Copy exactly the lines of the data below that run from the line holding "Screen dimensions: 1297x924" through the line holding "Cut selected text with scissors icon", both ends included.
START DATA SECTION
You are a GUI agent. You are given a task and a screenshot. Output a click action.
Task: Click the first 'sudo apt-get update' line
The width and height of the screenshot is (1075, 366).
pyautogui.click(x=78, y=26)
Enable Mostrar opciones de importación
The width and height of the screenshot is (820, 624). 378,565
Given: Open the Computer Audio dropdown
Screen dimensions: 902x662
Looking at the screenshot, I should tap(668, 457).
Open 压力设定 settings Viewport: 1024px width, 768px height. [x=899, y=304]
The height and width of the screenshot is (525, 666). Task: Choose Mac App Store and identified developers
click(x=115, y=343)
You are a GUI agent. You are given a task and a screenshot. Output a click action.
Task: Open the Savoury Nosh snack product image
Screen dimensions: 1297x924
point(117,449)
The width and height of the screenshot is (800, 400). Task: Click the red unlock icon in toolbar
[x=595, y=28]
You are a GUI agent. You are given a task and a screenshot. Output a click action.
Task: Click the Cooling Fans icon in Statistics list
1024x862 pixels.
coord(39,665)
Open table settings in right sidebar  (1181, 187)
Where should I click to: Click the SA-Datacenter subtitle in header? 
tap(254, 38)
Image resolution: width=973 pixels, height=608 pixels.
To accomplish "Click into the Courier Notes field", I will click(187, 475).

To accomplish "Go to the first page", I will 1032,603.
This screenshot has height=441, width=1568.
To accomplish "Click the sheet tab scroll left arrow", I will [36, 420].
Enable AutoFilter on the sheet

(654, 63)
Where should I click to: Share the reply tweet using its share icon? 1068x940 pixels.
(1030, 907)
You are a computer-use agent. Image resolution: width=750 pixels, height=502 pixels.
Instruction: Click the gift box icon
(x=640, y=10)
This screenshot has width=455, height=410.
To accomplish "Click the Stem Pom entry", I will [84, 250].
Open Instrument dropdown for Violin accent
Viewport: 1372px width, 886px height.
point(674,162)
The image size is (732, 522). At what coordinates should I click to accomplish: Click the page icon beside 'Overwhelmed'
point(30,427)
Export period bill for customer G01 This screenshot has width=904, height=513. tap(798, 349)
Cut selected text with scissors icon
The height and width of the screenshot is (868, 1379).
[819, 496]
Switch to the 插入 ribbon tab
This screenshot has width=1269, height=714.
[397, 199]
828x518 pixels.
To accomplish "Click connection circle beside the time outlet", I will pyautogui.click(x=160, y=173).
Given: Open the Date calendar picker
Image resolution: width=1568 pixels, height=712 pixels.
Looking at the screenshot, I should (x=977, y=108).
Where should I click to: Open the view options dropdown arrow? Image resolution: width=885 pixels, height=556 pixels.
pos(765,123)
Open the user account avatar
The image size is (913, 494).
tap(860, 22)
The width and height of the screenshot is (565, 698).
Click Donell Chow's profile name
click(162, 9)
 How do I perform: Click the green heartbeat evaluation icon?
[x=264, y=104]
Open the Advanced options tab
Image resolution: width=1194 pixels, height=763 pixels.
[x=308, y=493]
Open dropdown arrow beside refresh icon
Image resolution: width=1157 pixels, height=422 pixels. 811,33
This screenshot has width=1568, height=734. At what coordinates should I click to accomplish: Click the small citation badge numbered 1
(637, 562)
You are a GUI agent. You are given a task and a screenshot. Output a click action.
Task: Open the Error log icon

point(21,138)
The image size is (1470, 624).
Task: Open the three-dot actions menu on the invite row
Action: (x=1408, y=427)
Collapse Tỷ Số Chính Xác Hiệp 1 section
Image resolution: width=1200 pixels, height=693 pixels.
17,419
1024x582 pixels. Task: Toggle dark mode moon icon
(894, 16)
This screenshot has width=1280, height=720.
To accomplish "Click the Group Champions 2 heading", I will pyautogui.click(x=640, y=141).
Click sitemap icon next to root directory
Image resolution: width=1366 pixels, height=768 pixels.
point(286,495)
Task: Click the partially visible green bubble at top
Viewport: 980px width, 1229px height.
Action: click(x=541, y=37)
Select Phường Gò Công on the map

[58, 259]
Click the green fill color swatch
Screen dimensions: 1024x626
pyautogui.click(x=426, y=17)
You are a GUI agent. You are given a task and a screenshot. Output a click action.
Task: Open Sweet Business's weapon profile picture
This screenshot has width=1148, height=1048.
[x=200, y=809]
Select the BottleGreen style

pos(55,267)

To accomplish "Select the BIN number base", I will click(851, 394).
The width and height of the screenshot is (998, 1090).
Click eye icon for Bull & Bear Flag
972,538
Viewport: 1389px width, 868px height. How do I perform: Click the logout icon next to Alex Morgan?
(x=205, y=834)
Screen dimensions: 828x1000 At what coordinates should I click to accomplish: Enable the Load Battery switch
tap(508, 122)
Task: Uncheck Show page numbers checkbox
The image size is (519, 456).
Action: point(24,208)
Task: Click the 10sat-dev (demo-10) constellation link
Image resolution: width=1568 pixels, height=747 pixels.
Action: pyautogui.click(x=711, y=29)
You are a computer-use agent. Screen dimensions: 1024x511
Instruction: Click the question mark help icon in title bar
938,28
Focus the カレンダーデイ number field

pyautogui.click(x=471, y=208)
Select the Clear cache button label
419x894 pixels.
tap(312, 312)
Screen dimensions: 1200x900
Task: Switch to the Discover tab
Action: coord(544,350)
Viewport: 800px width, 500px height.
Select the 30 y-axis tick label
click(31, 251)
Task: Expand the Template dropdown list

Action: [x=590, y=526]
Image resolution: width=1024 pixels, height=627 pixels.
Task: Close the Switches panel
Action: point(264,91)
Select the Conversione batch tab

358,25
END DATA SECTION
TASK OUTPUT
Screen dimensions: 1297x924
point(117,449)
The width and height of the screenshot is (800, 400). Task: Click the red unlock icon in toolbar
[x=595, y=28]
You are a GUI agent. You are given a task and a screenshot. Output a click action.
Task: Click the Cooling Fans icon in Statistics list
1024x862 pixels.
coord(39,665)
Open table settings in right sidebar  (1181, 187)
Where should I click to: Click the SA-Datacenter subtitle in header? 
tap(254, 38)
Image resolution: width=973 pixels, height=608 pixels.
To accomplish "Click into the Courier Notes field", I will click(187, 475).

To accomplish "Go to the first page", I will 1032,603.
This screenshot has height=441, width=1568.
To accomplish "Click the sheet tab scroll left arrow", I will [36, 420].
Enable AutoFilter on the sheet

(654, 63)
Where should I click to: Share the reply tweet using its share icon? 1068x940 pixels.
(1030, 907)
You are a computer-use agent. Image resolution: width=750 pixels, height=502 pixels.
Instruction: Click the gift box icon
(x=640, y=10)
This screenshot has width=455, height=410.
To accomplish "Click the Stem Pom entry", I will [84, 250].
Open Instrument dropdown for Violin accent
Viewport: 1372px width, 886px height.
point(674,162)
The image size is (732, 522). At what coordinates should I click to accomplish: Click the page icon beside 'Overwhelmed'
point(30,427)
Export period bill for customer G01 This screenshot has width=904, height=513. tap(798, 349)
Cut selected text with scissors icon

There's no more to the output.